Isabelle Diverchy est aussi le porte-parole de Capriol, présentant et accompagnant le programme avec de précieux commentaires sur les œuvres, les compositeurs, et parfois les instruments et le déroulement de la soirée, une autre façon d’ancrer la musique dans la réalité de son exécution. « C’est merveilleux, ce qu’on peut faire avec des bouts de bois. »

Le récital ne s’est pas déroulé sans incident. Ingrid Blasco a dû expliquer les arrêts fréquents pour accorder sa vielle à roue. « C’est trop humide ici pour les cordes. » La vielle y serait particulièrement sensible. Au milieu d’une musique détachée de tout matérialisme, la réalité matérielle.

Les chansons de la Renaissance peuvent paraître loin des préoccupations modernes. Mais J’espère et crains de Ronsard, mis en musique par Pierre Certon et interprété par Capriol, met chaque auditeur devant ses propres contradictions intimes.

J’espère et crains, je me tais et supplie,
Or je suis glace, et ores un feu chaud,
J’admire tout, et de rien ne me chaut,
Je me délace, et puis je me relie.

°o0o°

La veille du départ du Finistère, passage par Saint-Jean-du Doigt, voisin de Plougasnou, et visite, comme à chaque séjour, de son église, exception frappante aux boudoirs exigus. Quand un natif du village de Traou Meriadec y est revenu avec le bout de l’index de Saint Jean Baptiste, qui l’avait levé pour indiquer le Christ (« Ecce homo ! »), la relique a eu un tel succès pour traiter les maladies des yeux que le village a changé de nom. La Reine Anne de Bretagne est venue et, guérie, a fait des dons permettant l’érection d’une grande église pour accueillir les pèlerins (*). Ses dimensions sont d’autant plus appréciables qu’un incendie en 1955 a détruit presque tout le mobilier, dégageant l’espace entier.

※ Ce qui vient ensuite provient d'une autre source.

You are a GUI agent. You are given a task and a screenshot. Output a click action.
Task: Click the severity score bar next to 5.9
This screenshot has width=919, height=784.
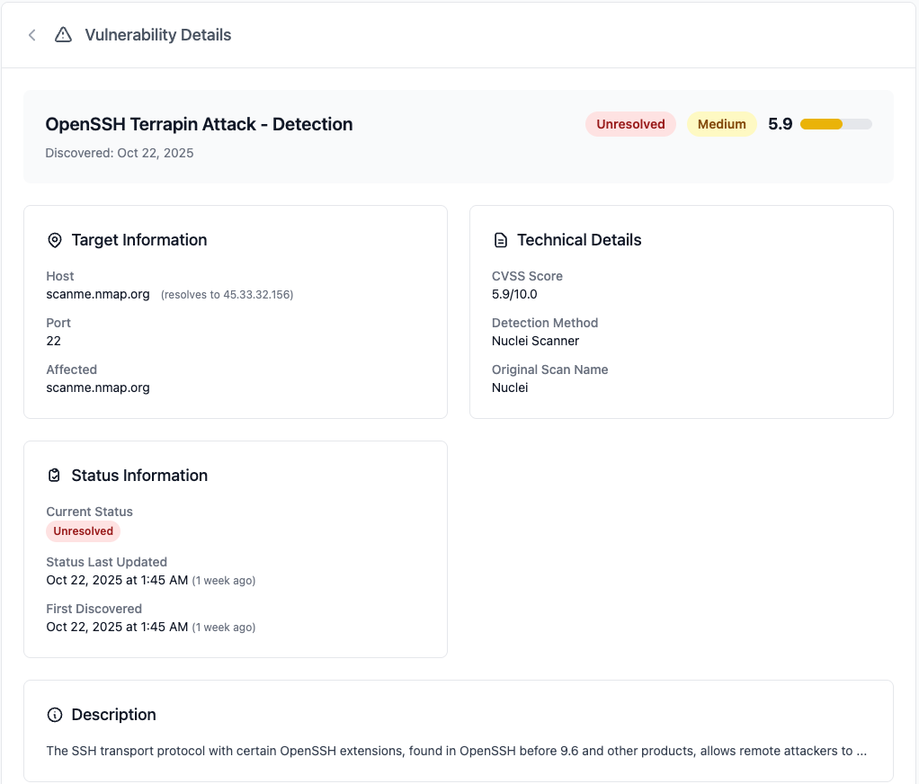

L'église de Saint-Jean-du DoigtDevant l’autel, dans l’église vide, un homme essaie quelques passages de jazz sur son saxophone, puis une femme chante une toute autre musique, plus ancienne, plus mystérieuse. Entre ces extraits ils se parlent de ce qu’ils préparent.

Abordés, Baptiste Boiron et Marthe Vassalo expliquent qu’ils donneront un concert le lendemain soir, mélangeant du jazz à des chants bretons anciens.

Derrière un clown et la Renaissance, voilà quelques enchaînements de notes qui réunissent la musique contemporaine et une autre musique, venue du granit dont le Finistère est fait, comme un bruit mystérieux et archaïque émergé de ces terres, avant de se fondre, comme elles, dans l’Océan.


(*) Est-ce vrai ? Les Bretons, comme d’autres Celtes, fusionnent volontiers la légende et la réalité historique, et il n’est même pas sûr qu’Anne soit venue pendant sa tournée du royaume de Trégor.